▶ _Study material_:
____
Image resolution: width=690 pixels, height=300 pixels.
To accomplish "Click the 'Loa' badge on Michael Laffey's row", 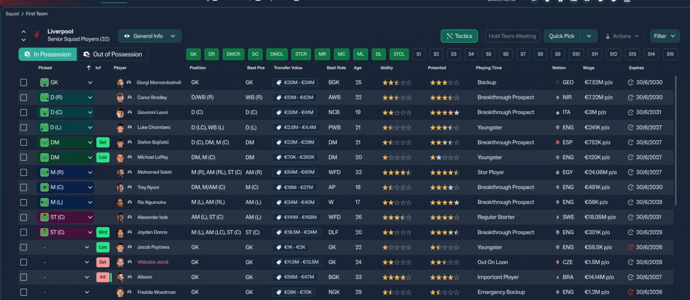I will (x=102, y=158).
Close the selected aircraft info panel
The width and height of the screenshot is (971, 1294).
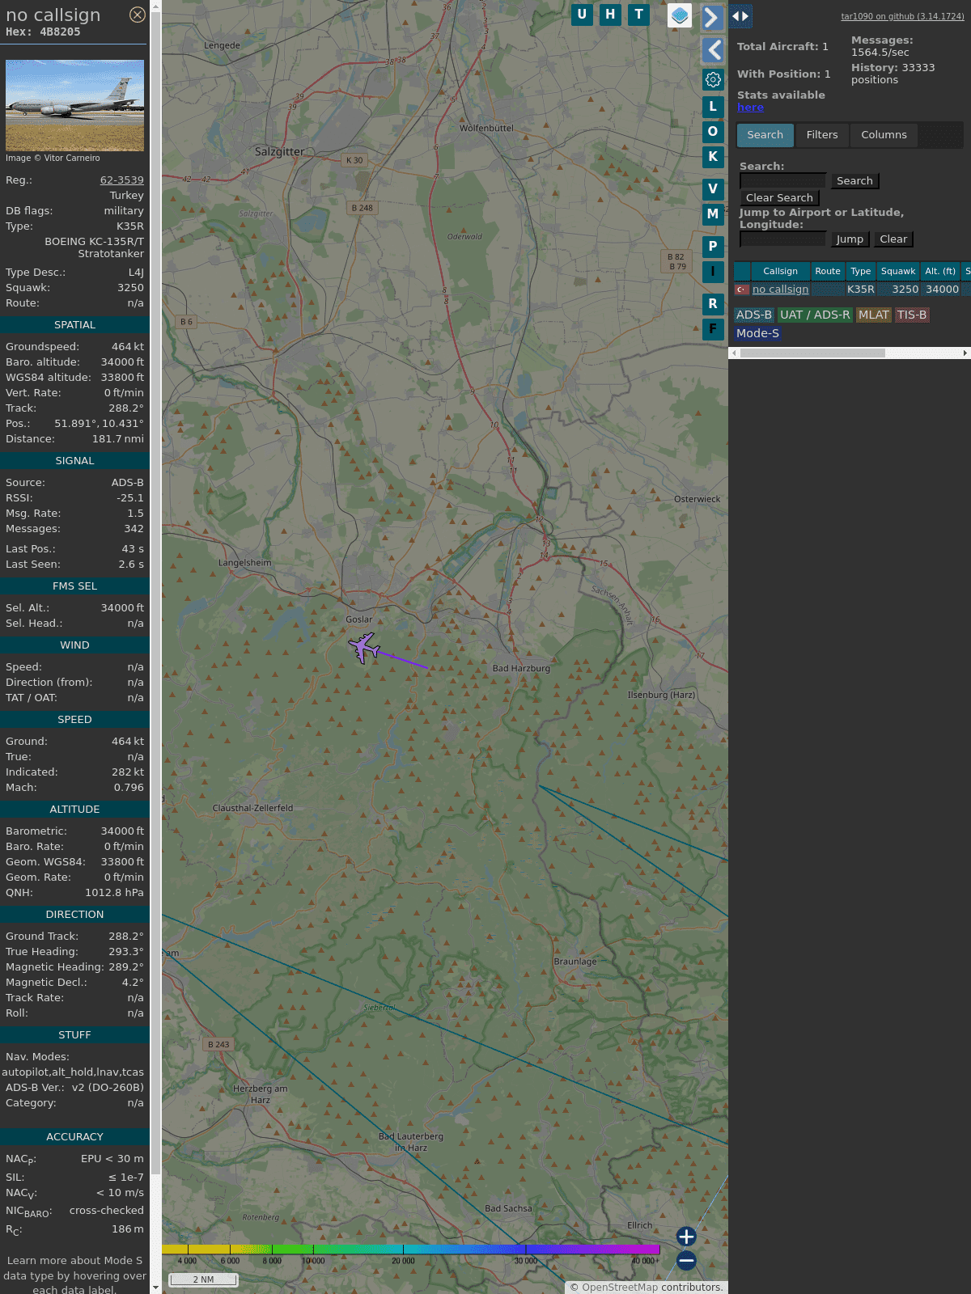138,15
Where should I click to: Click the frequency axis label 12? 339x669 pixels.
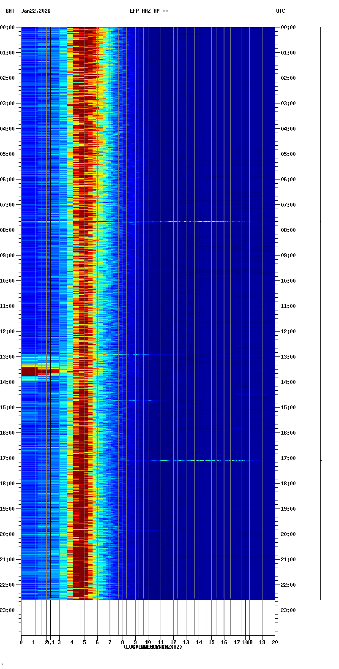(x=173, y=642)
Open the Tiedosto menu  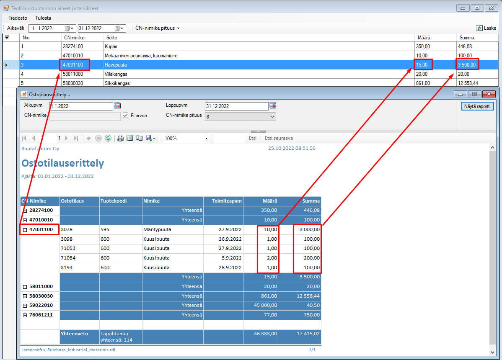18,18
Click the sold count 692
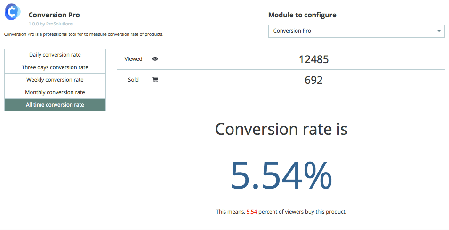Image resolution: width=449 pixels, height=230 pixels. [x=313, y=80]
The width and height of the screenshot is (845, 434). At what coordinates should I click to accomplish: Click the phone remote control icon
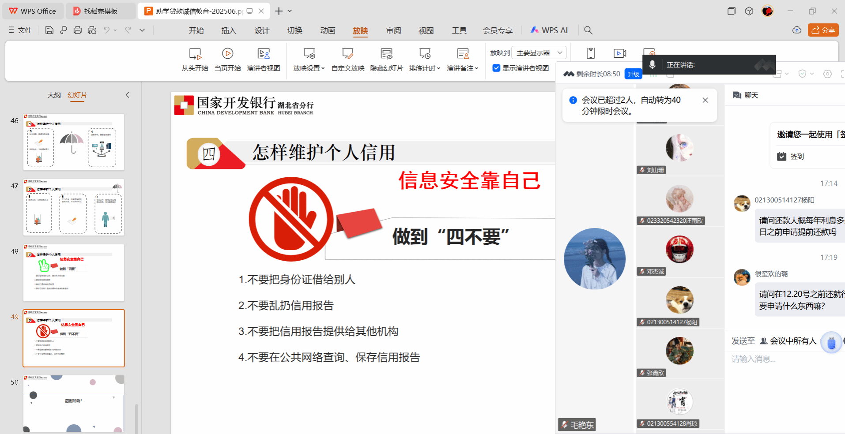point(591,53)
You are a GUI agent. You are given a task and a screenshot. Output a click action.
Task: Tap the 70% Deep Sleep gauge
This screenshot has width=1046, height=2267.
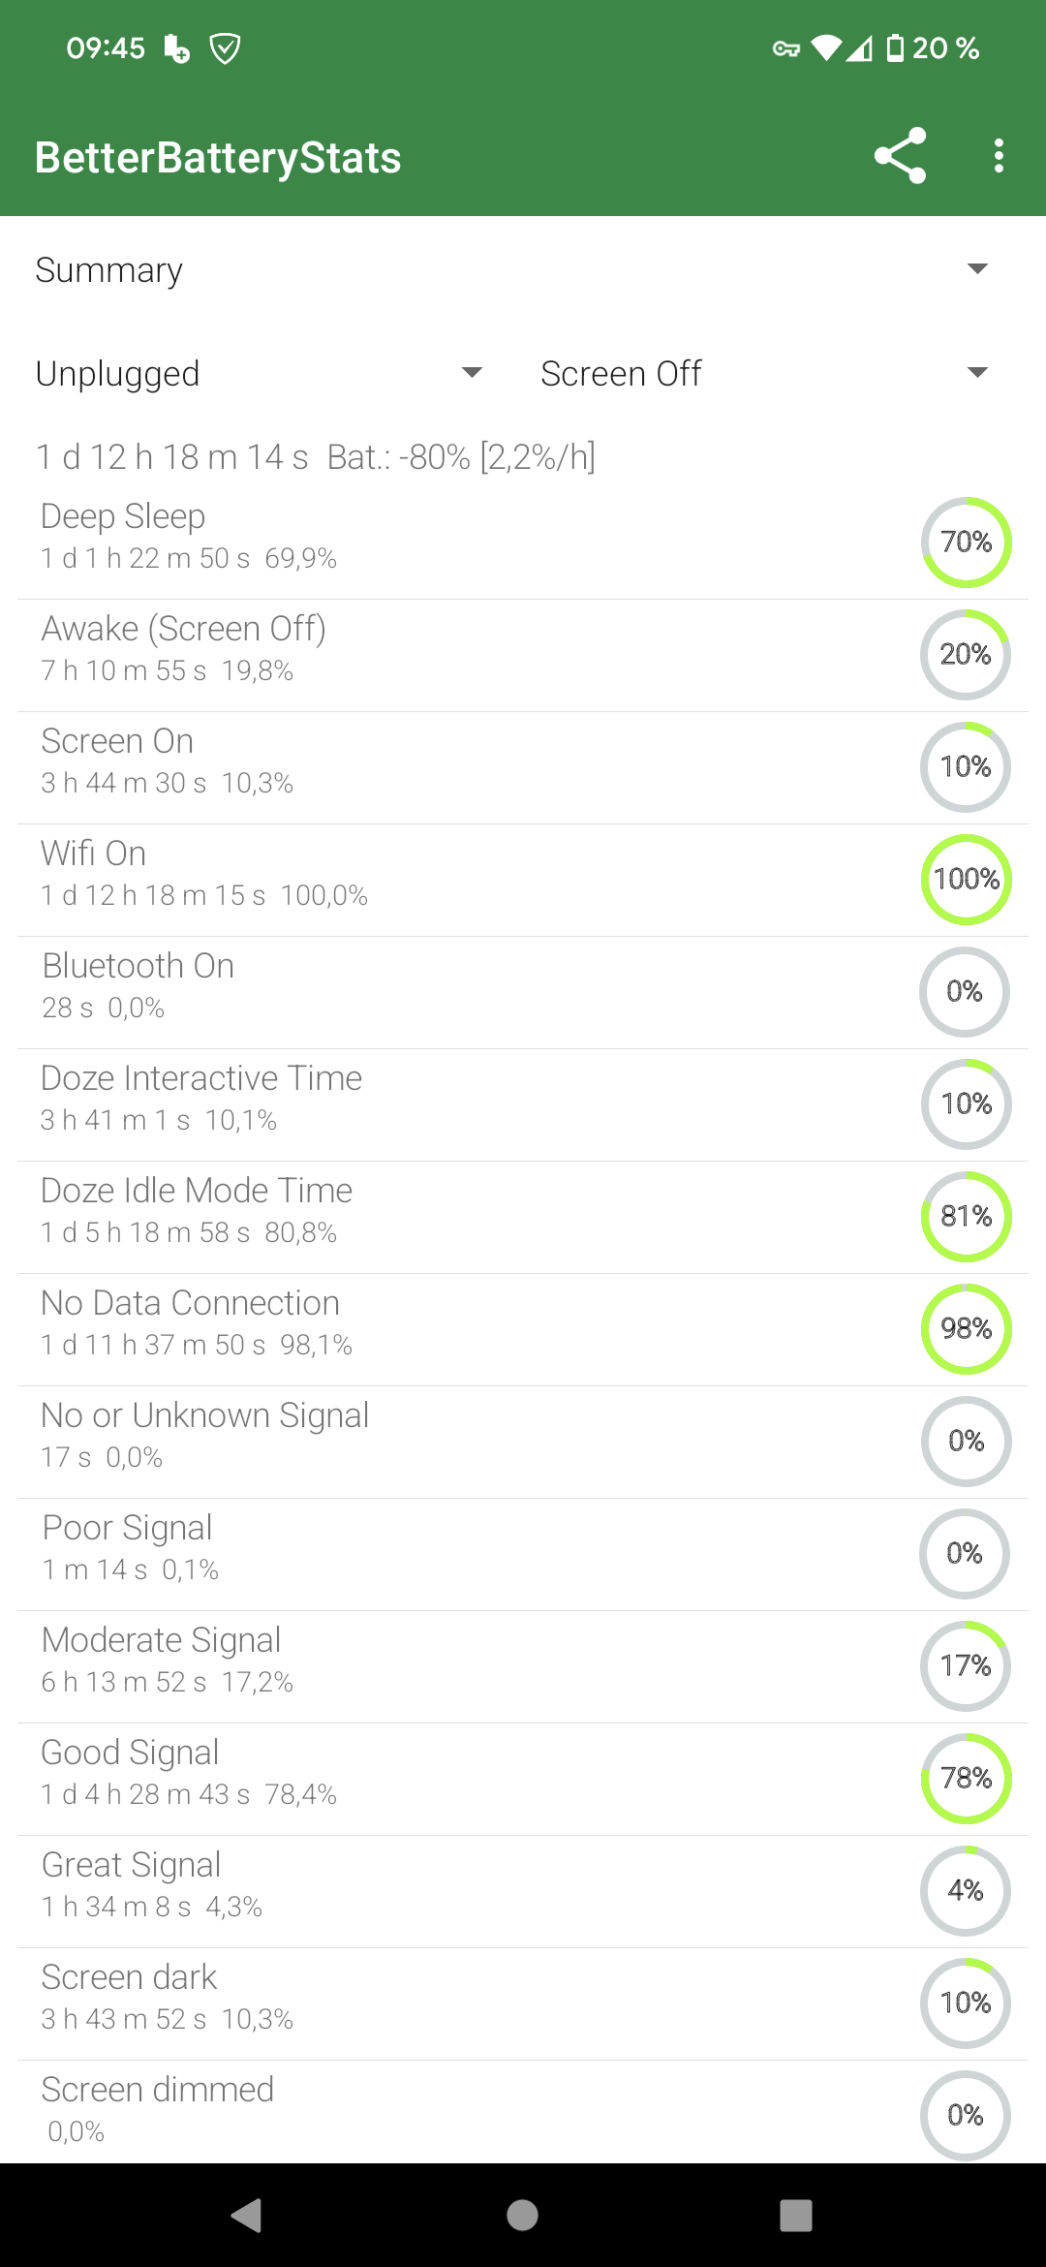(x=966, y=542)
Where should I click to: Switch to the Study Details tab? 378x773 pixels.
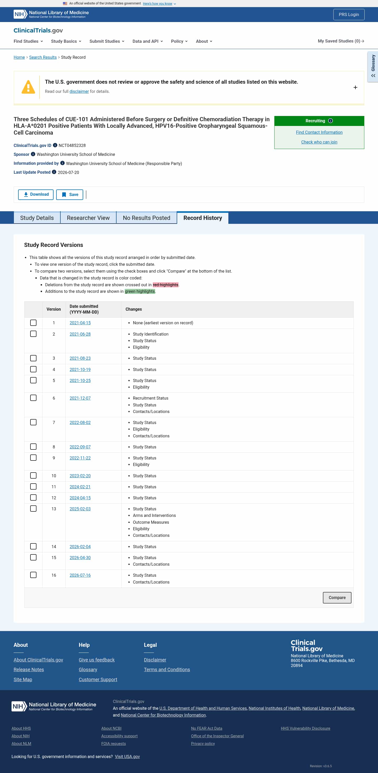click(x=37, y=218)
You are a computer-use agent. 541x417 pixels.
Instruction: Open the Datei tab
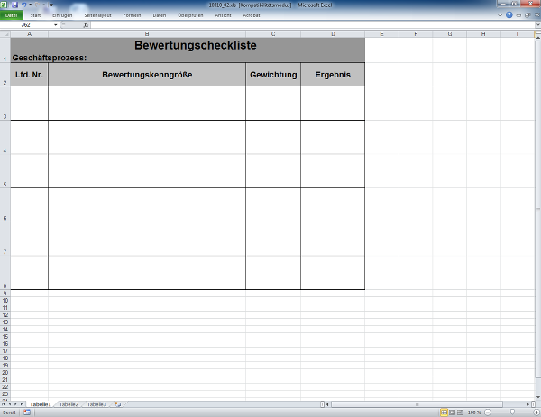pyautogui.click(x=13, y=15)
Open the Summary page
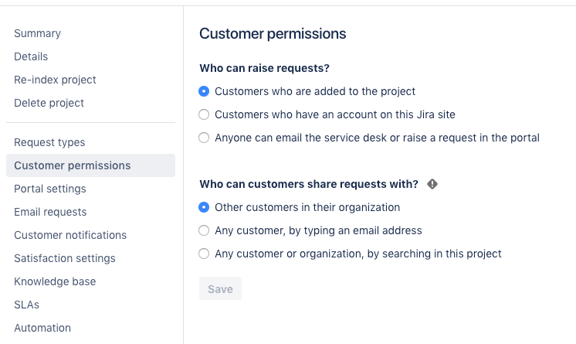This screenshot has width=576, height=344. click(37, 33)
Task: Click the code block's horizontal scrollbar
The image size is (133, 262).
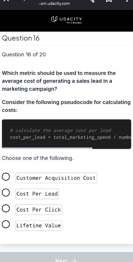Action: (47, 148)
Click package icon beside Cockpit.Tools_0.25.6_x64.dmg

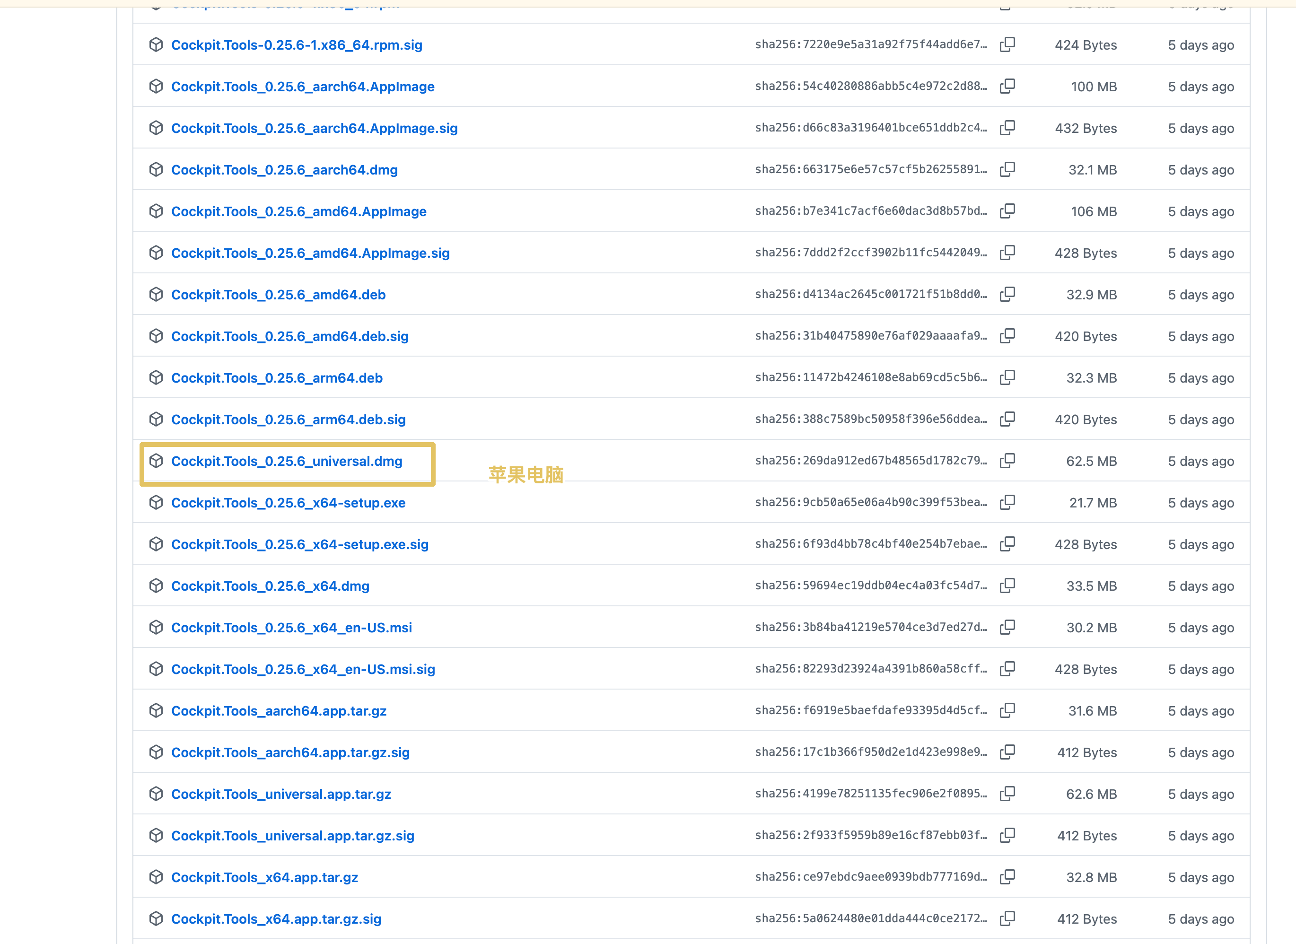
____
▶ _Task to carry out_: List every line from the entries above in which "agent" appears.

▶ _Task solution_:
You are a GUI agent. You are given a task and a screenshot. Output a click action.
You are a computer-use agent. 541x417 pixels.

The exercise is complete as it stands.